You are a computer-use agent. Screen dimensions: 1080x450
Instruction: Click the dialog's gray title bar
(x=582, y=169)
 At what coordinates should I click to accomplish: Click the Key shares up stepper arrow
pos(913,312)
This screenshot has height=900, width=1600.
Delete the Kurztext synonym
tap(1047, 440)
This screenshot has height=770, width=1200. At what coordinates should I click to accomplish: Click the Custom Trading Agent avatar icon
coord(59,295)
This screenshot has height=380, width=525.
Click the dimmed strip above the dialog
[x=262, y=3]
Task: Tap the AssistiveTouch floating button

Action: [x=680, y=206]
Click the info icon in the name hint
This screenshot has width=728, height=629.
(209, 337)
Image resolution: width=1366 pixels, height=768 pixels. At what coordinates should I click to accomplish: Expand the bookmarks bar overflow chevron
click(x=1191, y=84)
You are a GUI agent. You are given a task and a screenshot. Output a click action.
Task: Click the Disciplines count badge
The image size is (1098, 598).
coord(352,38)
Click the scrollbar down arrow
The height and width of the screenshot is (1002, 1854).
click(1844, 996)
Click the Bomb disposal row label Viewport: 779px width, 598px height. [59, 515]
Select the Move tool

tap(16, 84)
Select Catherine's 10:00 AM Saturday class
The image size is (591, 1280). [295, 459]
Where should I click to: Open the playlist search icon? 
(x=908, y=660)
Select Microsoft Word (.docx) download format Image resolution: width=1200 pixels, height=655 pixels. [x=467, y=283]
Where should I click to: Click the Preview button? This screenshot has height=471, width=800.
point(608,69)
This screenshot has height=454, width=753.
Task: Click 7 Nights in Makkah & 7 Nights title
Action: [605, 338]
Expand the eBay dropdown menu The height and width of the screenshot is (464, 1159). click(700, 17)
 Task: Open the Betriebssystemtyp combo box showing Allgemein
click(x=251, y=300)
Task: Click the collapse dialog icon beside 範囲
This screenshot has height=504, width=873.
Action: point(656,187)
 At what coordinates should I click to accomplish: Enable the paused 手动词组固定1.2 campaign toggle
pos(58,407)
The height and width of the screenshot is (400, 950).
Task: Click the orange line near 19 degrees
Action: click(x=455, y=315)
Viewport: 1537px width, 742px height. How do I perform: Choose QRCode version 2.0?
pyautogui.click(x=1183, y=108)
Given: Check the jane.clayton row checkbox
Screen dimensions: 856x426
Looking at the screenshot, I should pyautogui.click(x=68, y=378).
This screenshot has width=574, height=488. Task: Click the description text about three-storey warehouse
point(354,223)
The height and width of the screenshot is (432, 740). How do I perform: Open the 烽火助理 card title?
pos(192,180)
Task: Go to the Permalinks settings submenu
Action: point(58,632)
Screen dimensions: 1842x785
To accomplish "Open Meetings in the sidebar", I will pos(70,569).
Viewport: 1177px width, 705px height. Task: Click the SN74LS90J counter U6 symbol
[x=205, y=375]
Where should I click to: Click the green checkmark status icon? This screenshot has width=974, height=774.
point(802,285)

__________________________________________________

## EXERCISE OBJECTIVE
Transcribe all the material exactly.

## THE ANSWER
You are a computer-use agent. Screen dimensions: 1080x450
Instruction: Click the dialog's gray title bar
(x=582, y=169)
 At what coordinates should I click to accomplish: Click the Key shares up stepper arrow
pos(913,312)
This screenshot has height=900, width=1600.
Delete the Kurztext synonym
tap(1047, 440)
This screenshot has height=770, width=1200. At what coordinates should I click to accomplish: Click the Custom Trading Agent avatar icon
coord(59,295)
This screenshot has height=380, width=525.
Click the dimmed strip above the dialog
[x=262, y=3]
Task: Tap the AssistiveTouch floating button

Action: [x=680, y=206]
Click the info icon in the name hint
This screenshot has width=728, height=629.
(209, 337)
Image resolution: width=1366 pixels, height=768 pixels. At what coordinates should I click to accomplish: Expand the bookmarks bar overflow chevron
click(x=1191, y=84)
You are a GUI agent. You are given a task and a screenshot. Output a click action.
Task: Click the Disciplines count badge
The image size is (1098, 598).
coord(352,38)
Click the scrollbar down arrow
The height and width of the screenshot is (1002, 1854).
click(1844, 996)
Click the Bomb disposal row label Viewport: 779px width, 598px height. [59, 515]
Select the Move tool

tap(16, 84)
Select Catherine's 10:00 AM Saturday class
The image size is (591, 1280). [295, 459]
Where should I click to: Open the playlist search icon? 
(x=908, y=660)
Select Microsoft Word (.docx) download format Image resolution: width=1200 pixels, height=655 pixels. [x=467, y=283]
Where should I click to: Click the Preview button? This screenshot has height=471, width=800.
point(608,69)
This screenshot has height=454, width=753.
Task: Click 7 Nights in Makkah & 7 Nights title
Action: [605, 338]
Expand the eBay dropdown menu The height and width of the screenshot is (464, 1159). click(700, 17)
 Task: Open the Betriebssystemtyp combo box showing Allgemein
click(x=251, y=300)
Task: Click the collapse dialog icon beside 範囲
This screenshot has height=504, width=873.
Action: point(656,187)
 At what coordinates should I click to accomplish: Enable the paused 手动词组固定1.2 campaign toggle
pos(58,407)
The height and width of the screenshot is (400, 950).
Task: Click the orange line near 19 degrees
Action: click(x=455, y=315)
Viewport: 1537px width, 742px height. How do I perform: Choose QRCode version 2.0?
pyautogui.click(x=1183, y=108)
Given: Check the jane.clayton row checkbox
Screen dimensions: 856x426
Looking at the screenshot, I should pyautogui.click(x=68, y=378).
This screenshot has width=574, height=488. Task: Click the description text about three-storey warehouse
point(354,223)
The height and width of the screenshot is (432, 740). How do I perform: Open the 烽火助理 card title?
pos(192,180)
Task: Go to the Permalinks settings submenu
Action: point(58,632)
Screen dimensions: 1842x785
To accomplish "Open Meetings in the sidebar", I will pos(70,569).
Viewport: 1177px width, 705px height. Task: Click the SN74LS90J counter U6 symbol
[x=205, y=375]
Where should I click to: Click the green checkmark status icon? This screenshot has width=974, height=774.
point(802,285)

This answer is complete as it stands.